The Predators have plenty of bulletin board material from this past week as not many in the media have given them a chance to proceed past the first round. As Anaheim’s home ice advantage provides them a significant boost, Nashville will have to turn on its afterburners from the opening face-off if it expects to level the playing field.

The Ducks aren’t entirely healthy, either, with Rickard Rakell, David Perron and Kevin Bieksa only probable for game one. Combine that with a quick-strike Predators team out of the gates and it could lead to a split or sweep in Southern California.

Great Goaltending

Pekka Rinne needs to be great. Every game. There’s no easier way to say that.

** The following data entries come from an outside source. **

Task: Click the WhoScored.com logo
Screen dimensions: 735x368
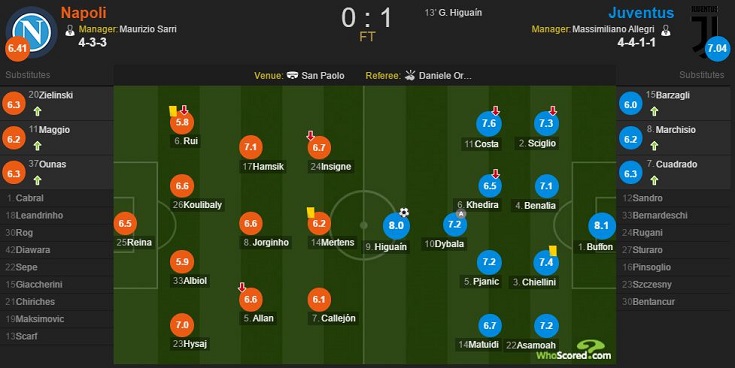Action: tap(574, 351)
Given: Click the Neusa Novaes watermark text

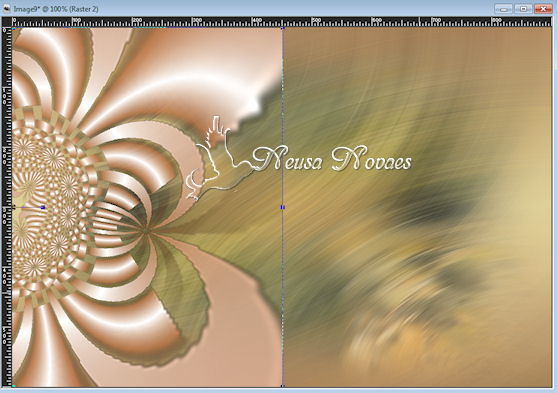Looking at the screenshot, I should click(x=332, y=159).
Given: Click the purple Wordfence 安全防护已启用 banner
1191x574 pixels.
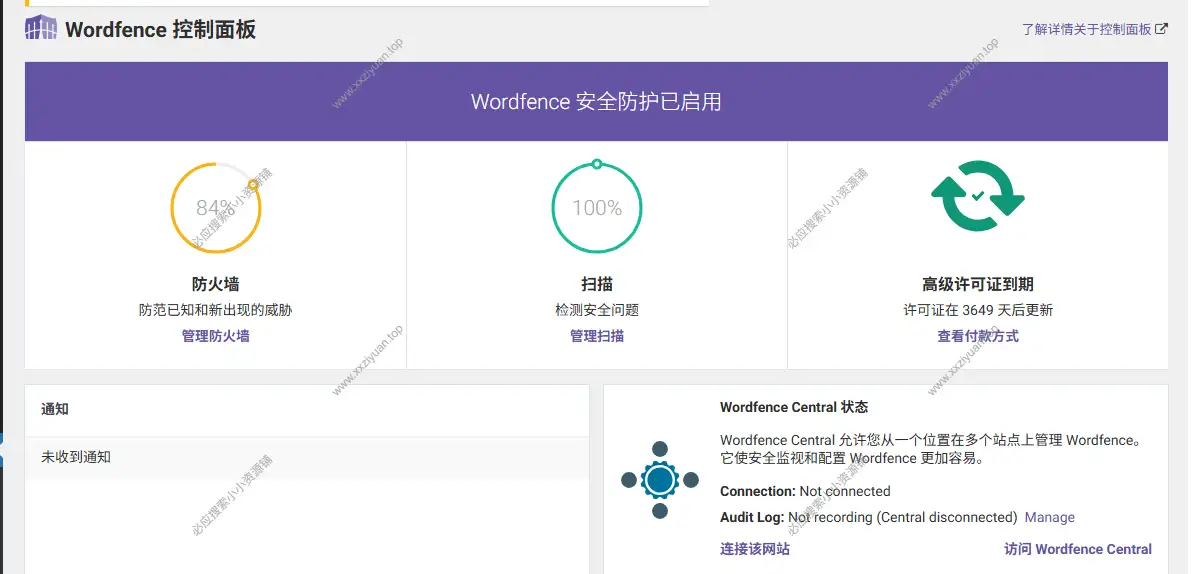Looking at the screenshot, I should (x=596, y=101).
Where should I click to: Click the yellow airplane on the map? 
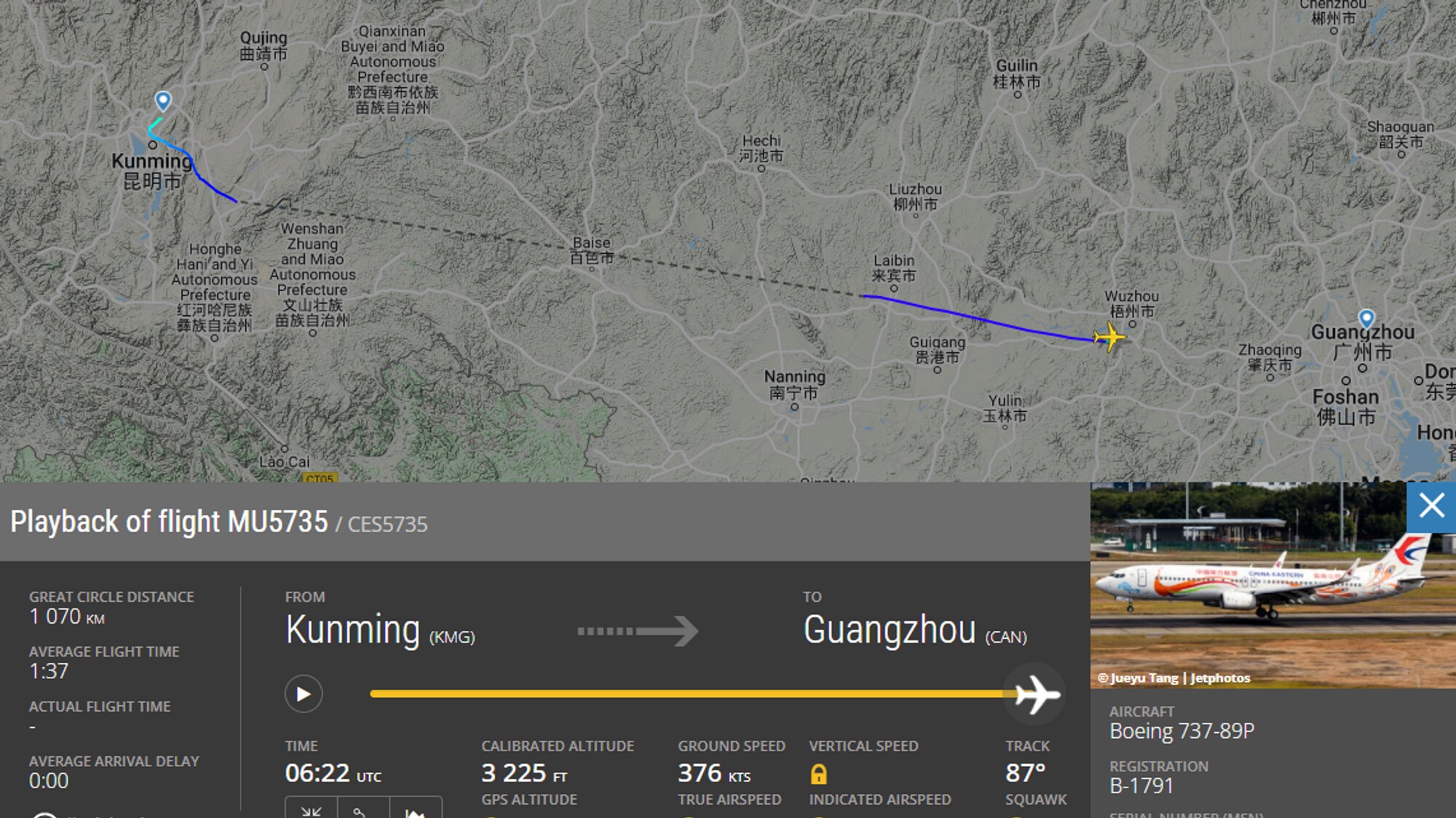1109,337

Rinne’s career playoff performance leaves room for improvement: 15 wins, 19 losses, only one shutout, a 0.914 save percentage and a 2.47 goals-against-average.

That screams mediocre. To win a Stanley Cup, inconsistent and mediocre goaltending play won’t get a team there.

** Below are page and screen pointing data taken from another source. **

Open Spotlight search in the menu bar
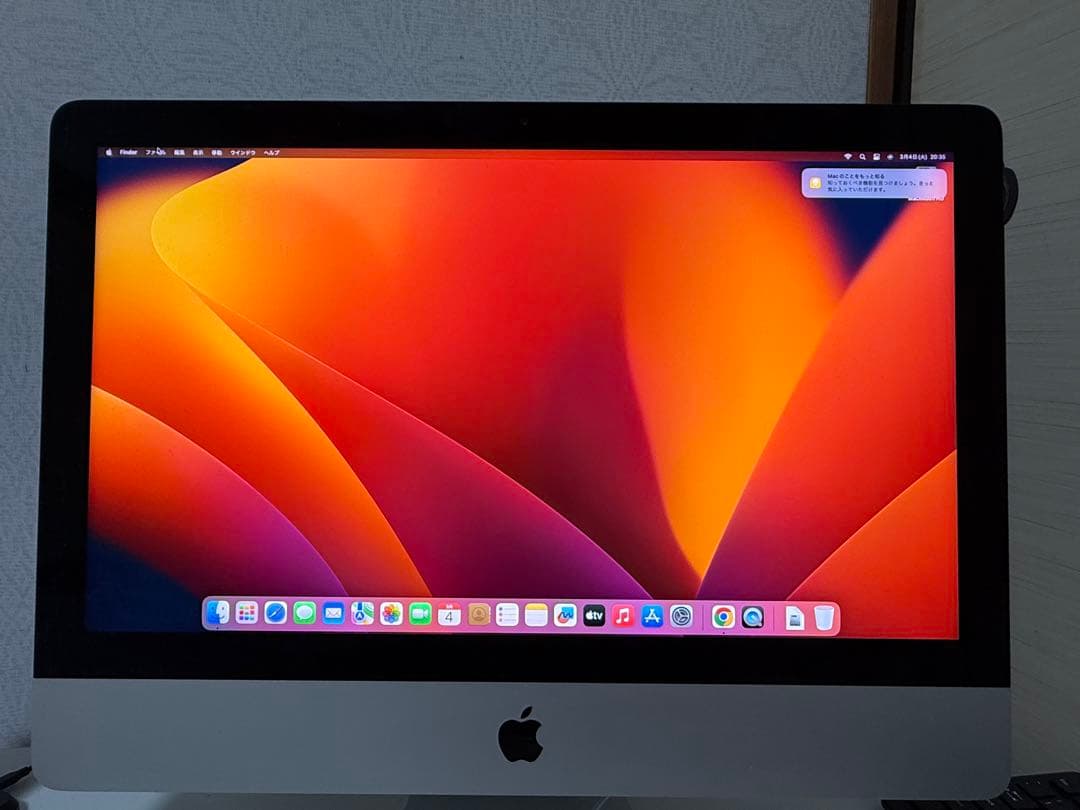The width and height of the screenshot is (1080, 810). tap(862, 155)
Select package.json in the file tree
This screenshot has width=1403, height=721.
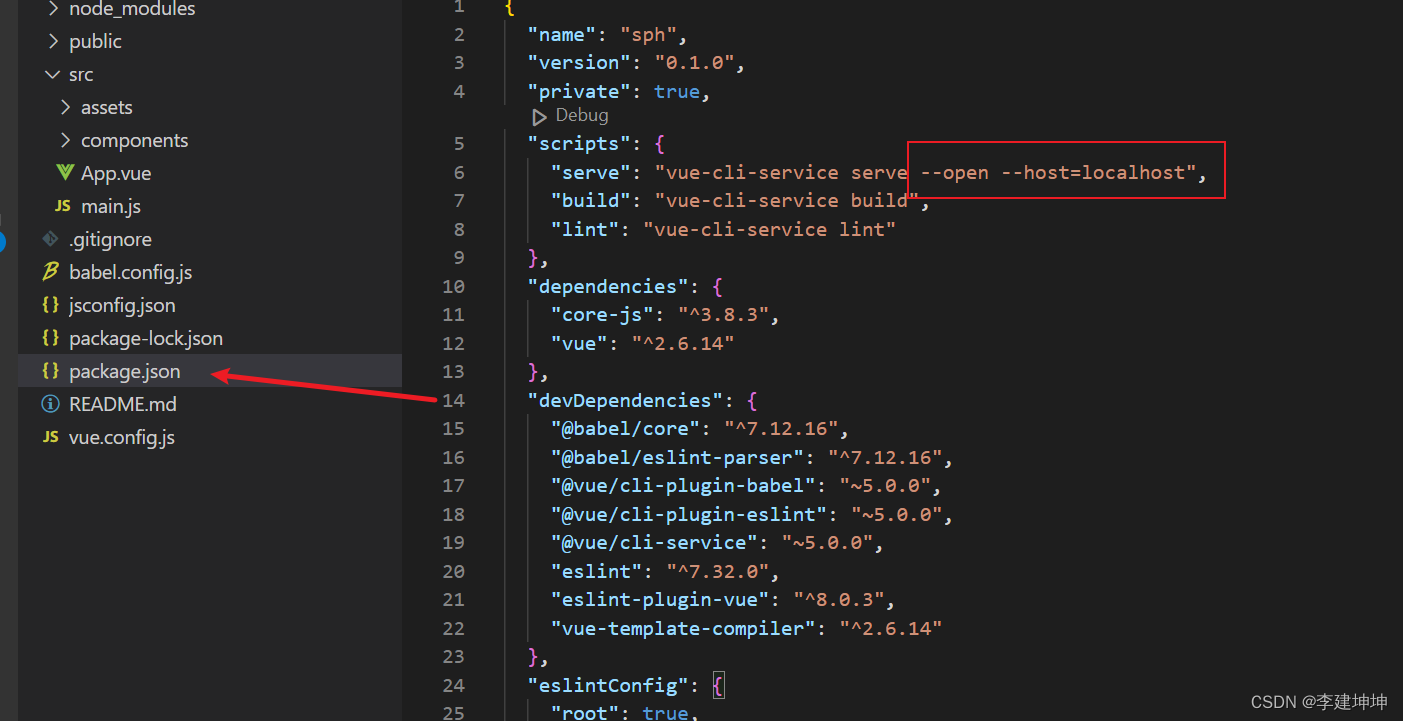125,371
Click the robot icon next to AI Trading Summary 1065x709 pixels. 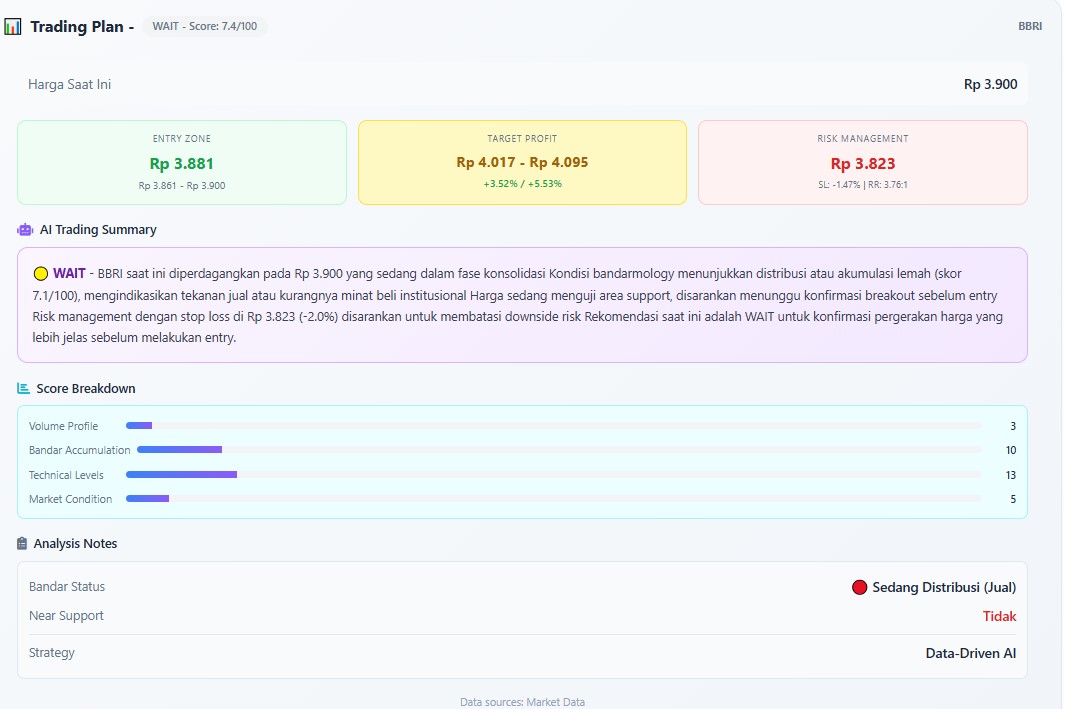[25, 230]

Luckily for Nashville, Anaheim has less playoff experience between the pipes and the statistics aren’t anything to write home about.

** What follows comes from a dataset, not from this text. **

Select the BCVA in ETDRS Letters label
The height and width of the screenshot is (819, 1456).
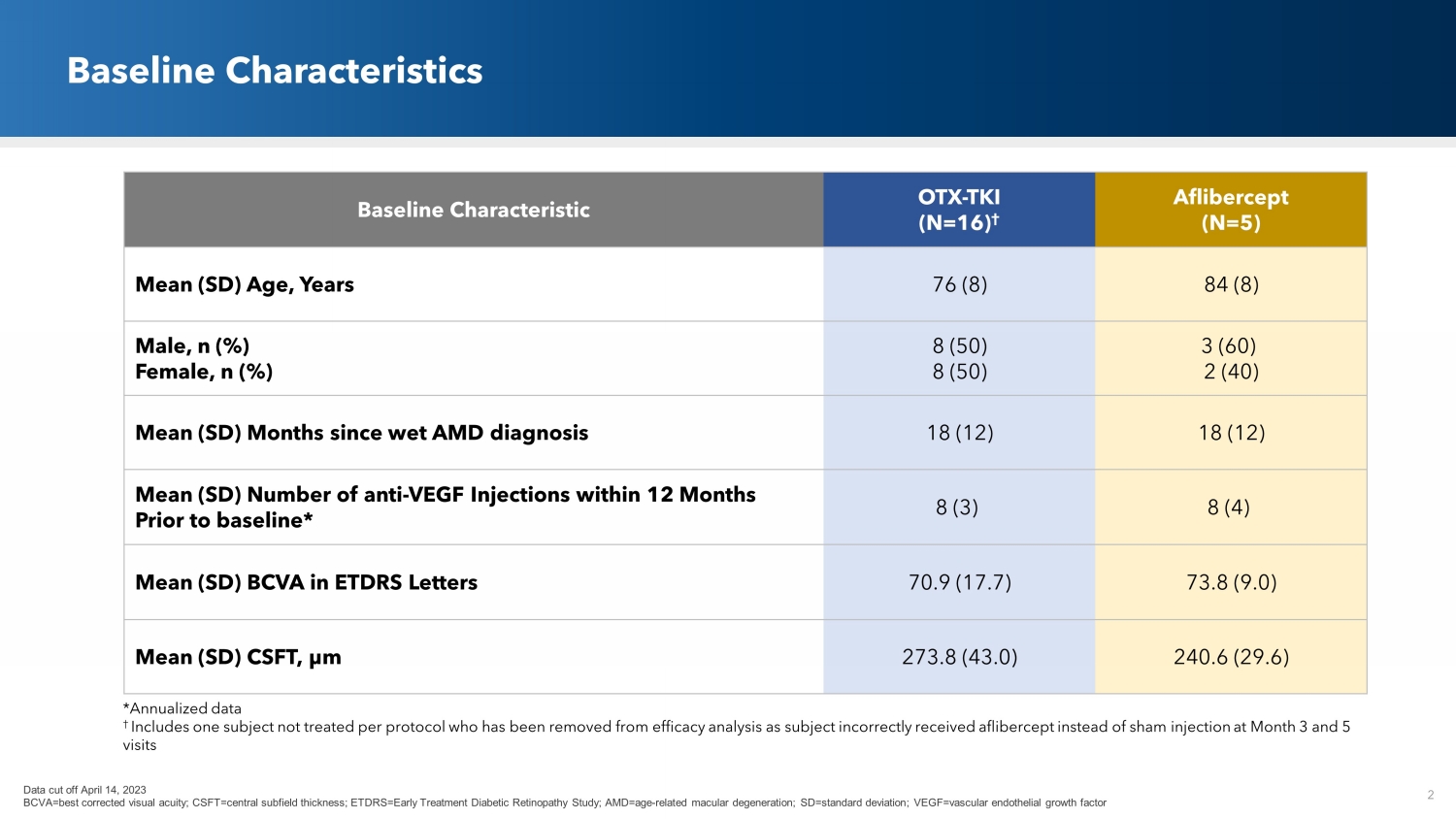point(306,582)
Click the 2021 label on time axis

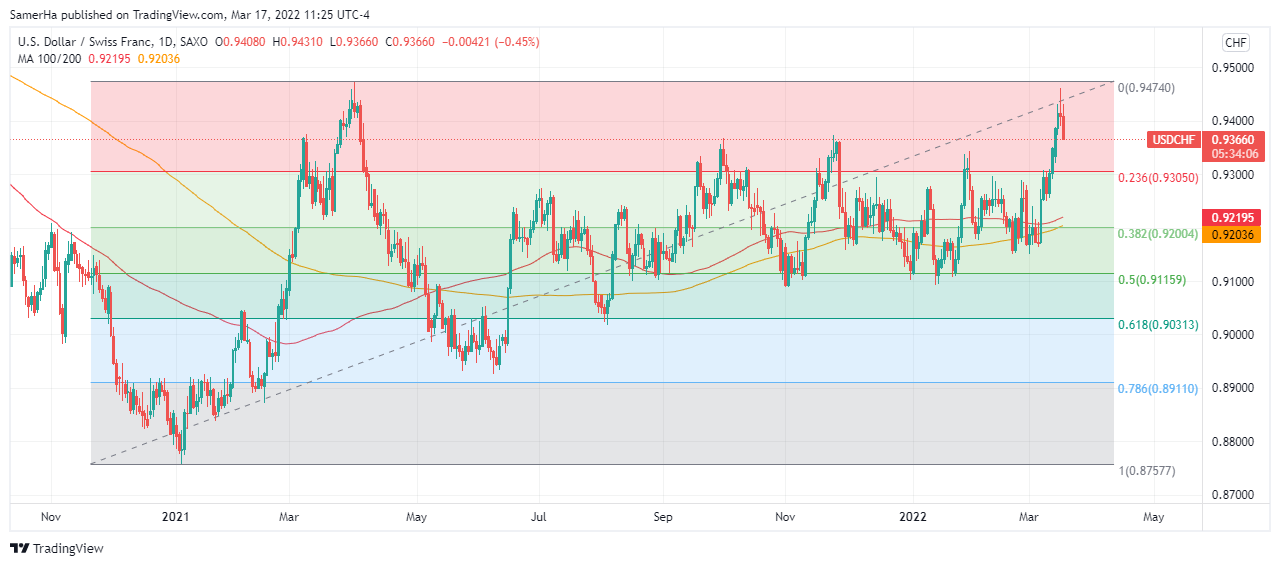[176, 517]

As long as the Predators have goal-support in front of Rinne, he won’t have to be elite to win against the Ducks — just good enough. If Rinne reverts back to his earlier season form, it could be a very quick series and a long summer for Nashville.

Forward Depth

Unlike five years ago, the Predators have scoring depth across all four lines.

Nashville’s roster no longer contains a mish-mash of grit-and-grind players that tough out wins with garbage goals. Skill and finesse are now a huge factor, something that could have pushed the Predators into further rounds years before.

While Ryan Johansen, Filip Forsberg and James Neal should undoubtedly contribute to Nashville’s offense this postseason, they’ll need the third and fourth lines to be just as active. Having Mike Fisher anchoring the third line and face off-specialist Paul Gaustad on the fourth, it should be a start.

If Colin Wilson, Viktor Arvidsson and Miikka Salomaki find their way onto the scoresheet, then Nashville becomes a very dangerous team very quickly.

Anaheim will already have its hands full trying to match-up against both the Johansen and Ribeiro lines, but all four lines factoring in? It’ll easily push the series into Nashville’s favor.